---- Given information

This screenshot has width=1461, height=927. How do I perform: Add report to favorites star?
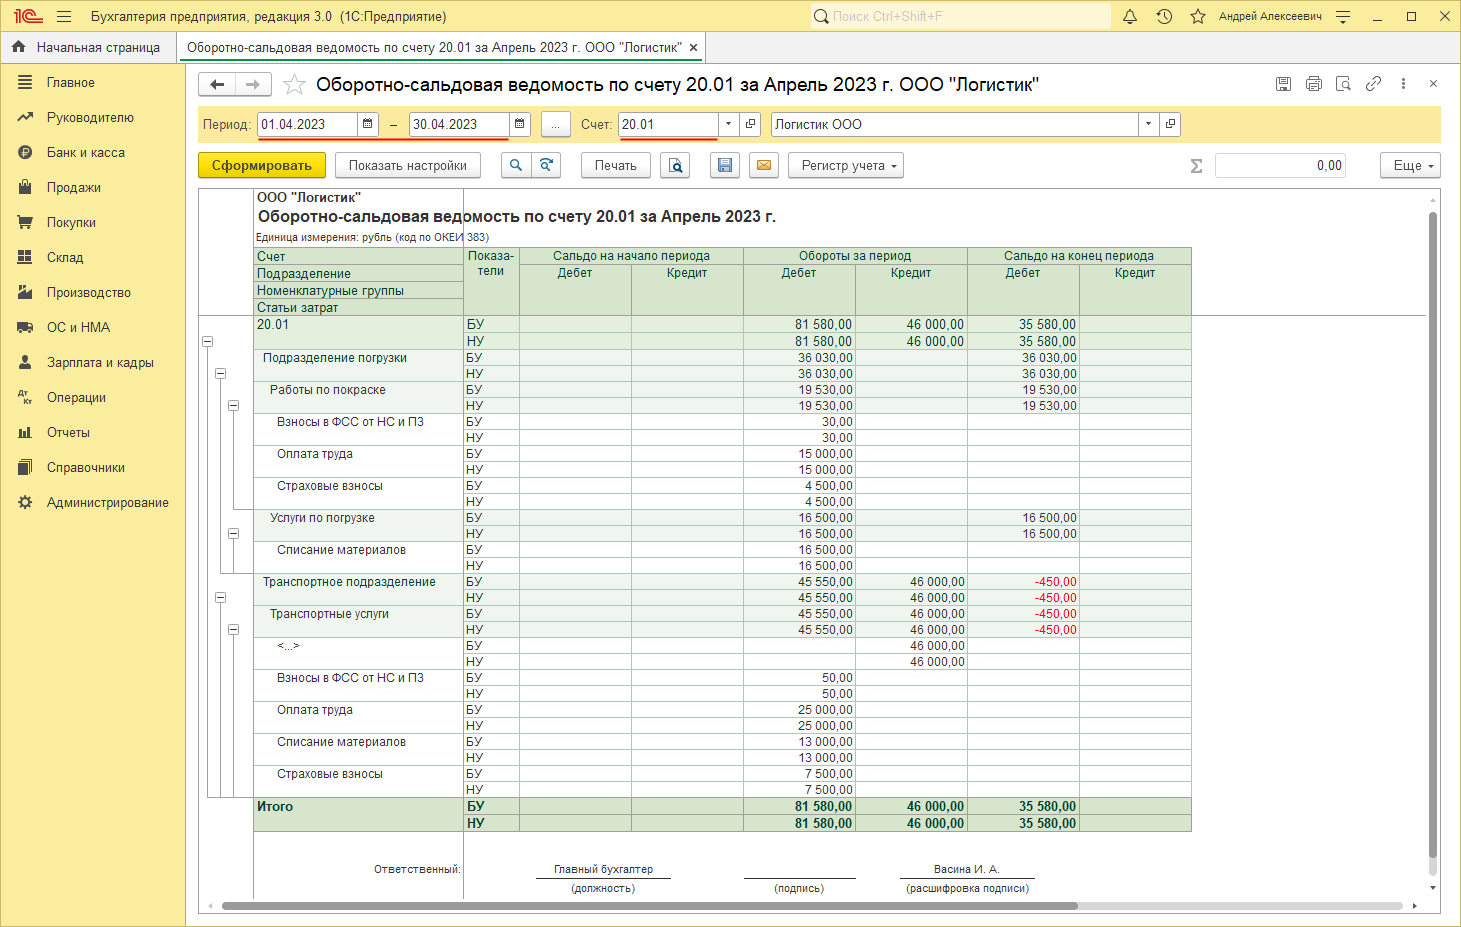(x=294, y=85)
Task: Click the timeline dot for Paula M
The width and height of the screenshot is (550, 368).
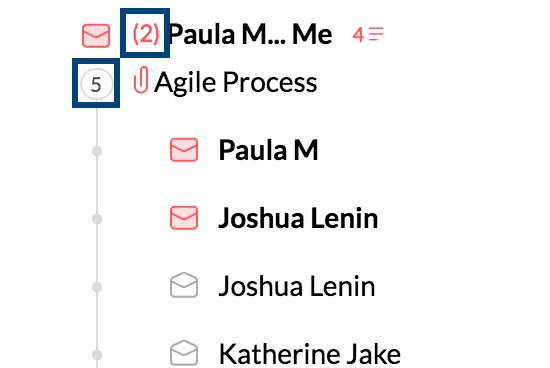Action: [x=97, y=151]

--------

◆ The task ◆
Rewrite the records above, changing every "screenshot" to "screen capture" and keeping everything else the same. Omit the pictures from your answer.

◆ Exercise response ◆
This screen capture has width=1461, height=927. How do I perform: Add report to favorites star?
(x=294, y=85)
Task: Click the timeline dot for Paula M
The width and height of the screen capture is (550, 368).
Action: [x=97, y=151]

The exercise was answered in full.